Interaction of Cryptochrome 1, Phytochrome, and Ion Fluxes in Blue-Light-Induced Shrinking of Arabidopsis Hypocotyl Protoplasts

Protoplasts isolated from red-light-adapted Arabidopsis hypocotyls and incubated under red light exhibited rapid and transient shrinking within a period of 20 min in response to a blue-light pulse and following the onset of continuous blue light. Long-persisting shrinkage was also observed during continuous stimulation. Protoplasts from a hy4 mutant and the phytochrome-deficient phyA/phyB double mutant of Arabidopsis showed little response, whereas those from phyA and phyB mutants showed a partial response. It is concluded that the shrinking response itself is mediated by the HY4 gene product, cryptochrome 1, whereas the blue-light responsiveness is strictly controlled by phytochromes A and B, with a greater contribution by phytochrome B. It is shown further that the far-red-absorbing form of phytochrome (Pfr) was not required during or after, but was required before blue-light perception. Furthermore, a component that directly determines the blue-light responsiveness was generated by Pfr after a lag of 15 min over a 15-min period and decayed with similar kinetics after removal of Pfr by far-red light.
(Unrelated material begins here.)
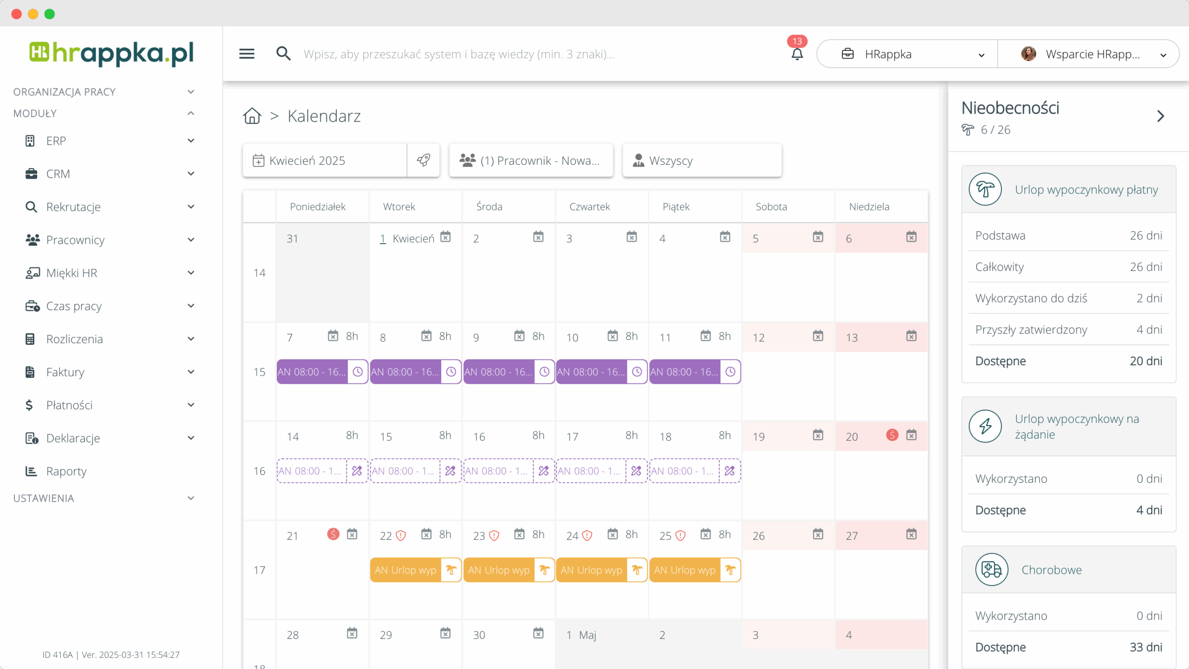Click the home icon in the breadcrumb
The image size is (1189, 669).
[252, 116]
The anion-channel blocker 5-nitro-2-(3-phenylpropylamino)-benzoic acid prevented the shrinking response. This result, together with those in the literature and the kinetic features of shrinking, suggests that anion channels are activated first, and outward-rectifying cation channels are subsequently activated, resulting in continued net effluxes of Cl⁻ and K⁺. The postshrinking volume recovery is achieved by K⁺ and Cl⁻ influxes, with contribution by the proton motive force. External Ca²⁺ has no role in shrinking and the recovery. The gradual swelling of protoplasts that prevails under background red light is shown to be a phytochrome-mediated response in which phytochrome A contributes more than phytochrome B.